Les méthodes de la valeur de rendement dans le contexte international

L’application de la méthode de la valeur de rendement et de ses modèles est influencée par les pratiques d’évaluation locales et les cadres réglementaires. Un regard sur les pratiques dans différents pays montre la diversité de ces approches :

Europe

En Allemagne, la méthode simplifiée de la valeur de rendement est une méthode privilégiée, particulièrement utilisée pour l’évaluation des entreprises de taille moyenne. Cette approche est soutenue par les normes de l’Institut des auditeurs d’entreprises. En Italie, en Espagne et en Pologne, des méthodes d’évaluation similaires sont appliquées, les PCGR locaux et les directives de l’Union européenne ayant une influence sur les pratiques d’évaluation spécifiques. Dans ces pays, la méthode DCF est également répandue, en particulier pour les grandes entreprises actives à l’international.

En Suisse et aux Pays-Bas, avec leurs économies fortement orientées vers l’international, l’approche DCF domine souvent, car elle est familière aux investisseurs internationaux et conforme aux IFRS. En Suède et en Norvège, on constate également une forte préférence pour la DCF, ce qui est dû à la transparence des marchés nordiques et à la prédominance des IFRS.
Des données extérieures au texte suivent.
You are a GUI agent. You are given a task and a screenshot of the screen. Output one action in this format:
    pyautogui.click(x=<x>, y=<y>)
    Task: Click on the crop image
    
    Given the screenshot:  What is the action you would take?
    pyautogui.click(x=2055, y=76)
Le Royaume-Uni suit des normes d’évaluation similaires à celles des États-Unis, avec une nette tendance à l’approche DCF. Ceci est favorisé par une vision axée sur le marché et la présence d’informations financières détaillées.

Amérique du Nord

Aux États-Unis et au Canada, la DCF est la méthode dominante, ce qui est soutenu par la préférence pour la valeur actionnariale et les marchés de capitaux matures. Les US-GAAP et les PCGR canadiens offrent un cadre solide pour la prévision et l’évaluation des flux de trésorerie.

Afrique et Moyen-Orient

En Afrique du Sud, la méthode de la valeur de rendement est également utilisée, le choix spécifique du modèle dépendant de la taille et du secteur de l’entreprise. En raison de la dynamique économique et de la volatilité de certains marchés africains, la méthode simplifiée de la valeur de rendement peut être appropriée ici pour atténuer le risque d’évaluation.
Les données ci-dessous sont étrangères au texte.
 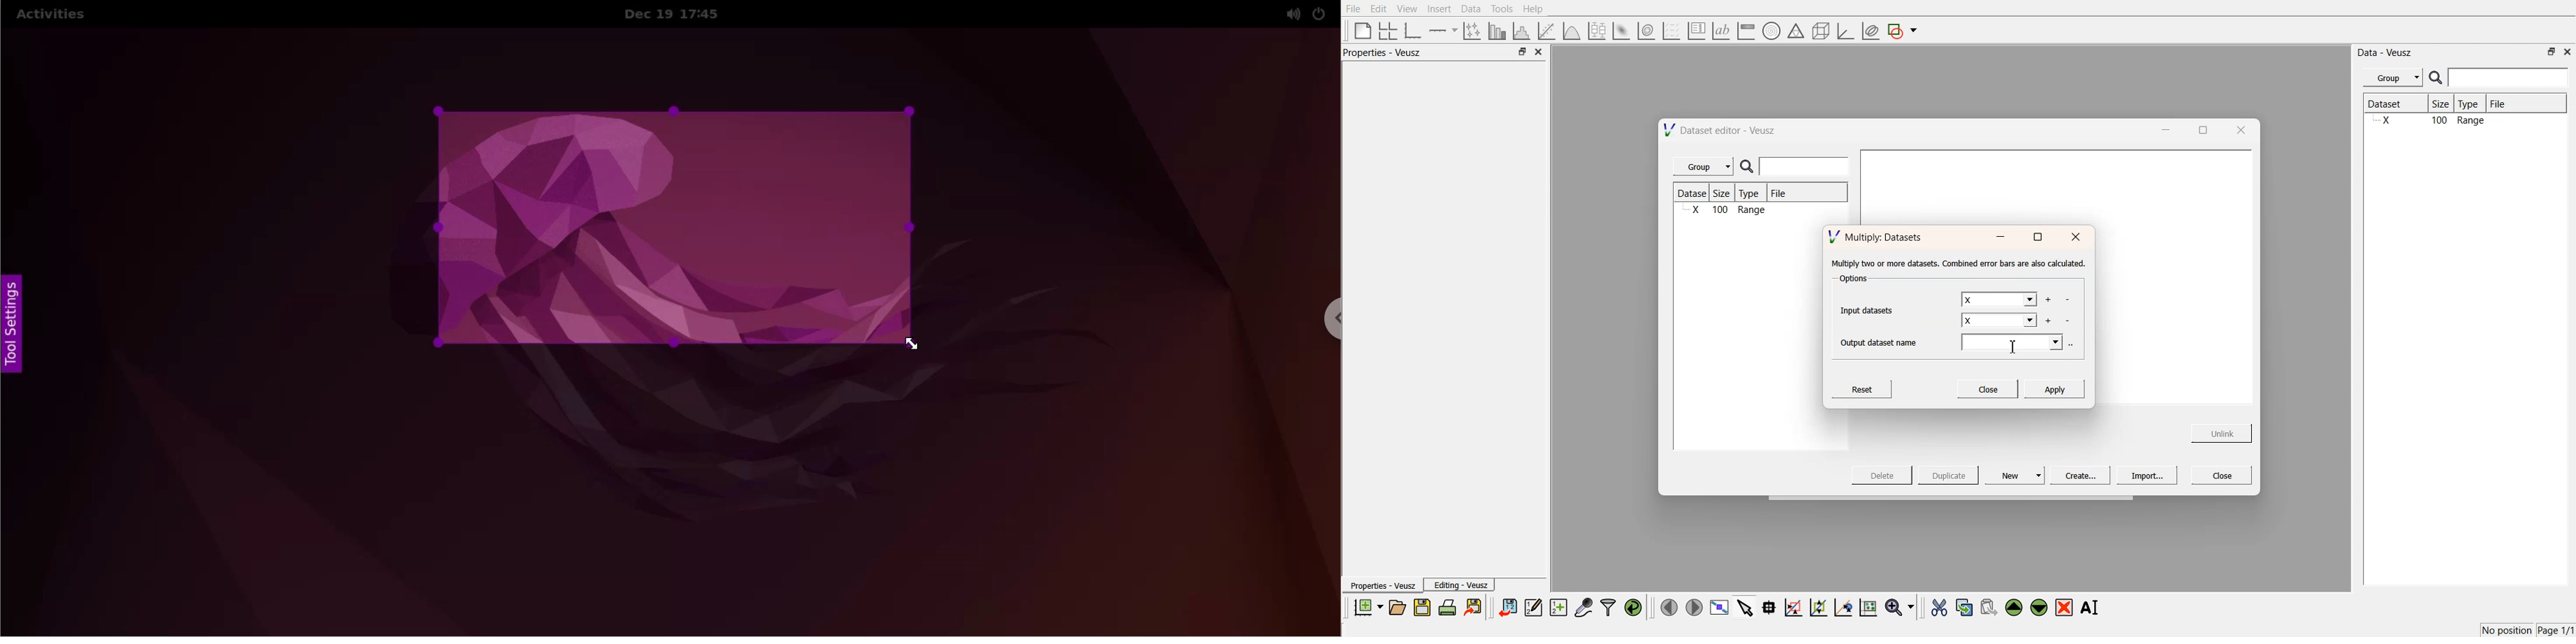 What do you see at coordinates (2069, 321) in the screenshot?
I see `delete datasets` at bounding box center [2069, 321].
Dans les Émirats arabes unis, où le marché immobilier joue un rôle important, la méthode simplifiée de la valeur de rendement est particulièrement répandue dans l’évaluation immobilière, tandis que dans le secteur des entreprises, la DCF est privilégiée pour attirer les investisseurs internationaux.

Océanie

En Australie, avec un marché des capitaux développé et une forte concentration sur les investisseurs internationaux, la DCF est la méthode prédominante, soutenue par l’application des IFRS.

En résumé, dans les marchés développés avec une forte orientation internationale et des informations financières facilement accessibles, la DCF est la méthode prédominante. Dans les marchés qui se caractérisent par une plus forte concentration sur les PME et les investissements locaux, la méthode simplifiée de la valeur de rendement est plus souvent utilisée. Les modèles spécifiques utilisés dans les différents pays reflètent les exigences des investisseurs locaux et internationaux et dépendent des conditions réglementaires et spécifiques au marché respectives.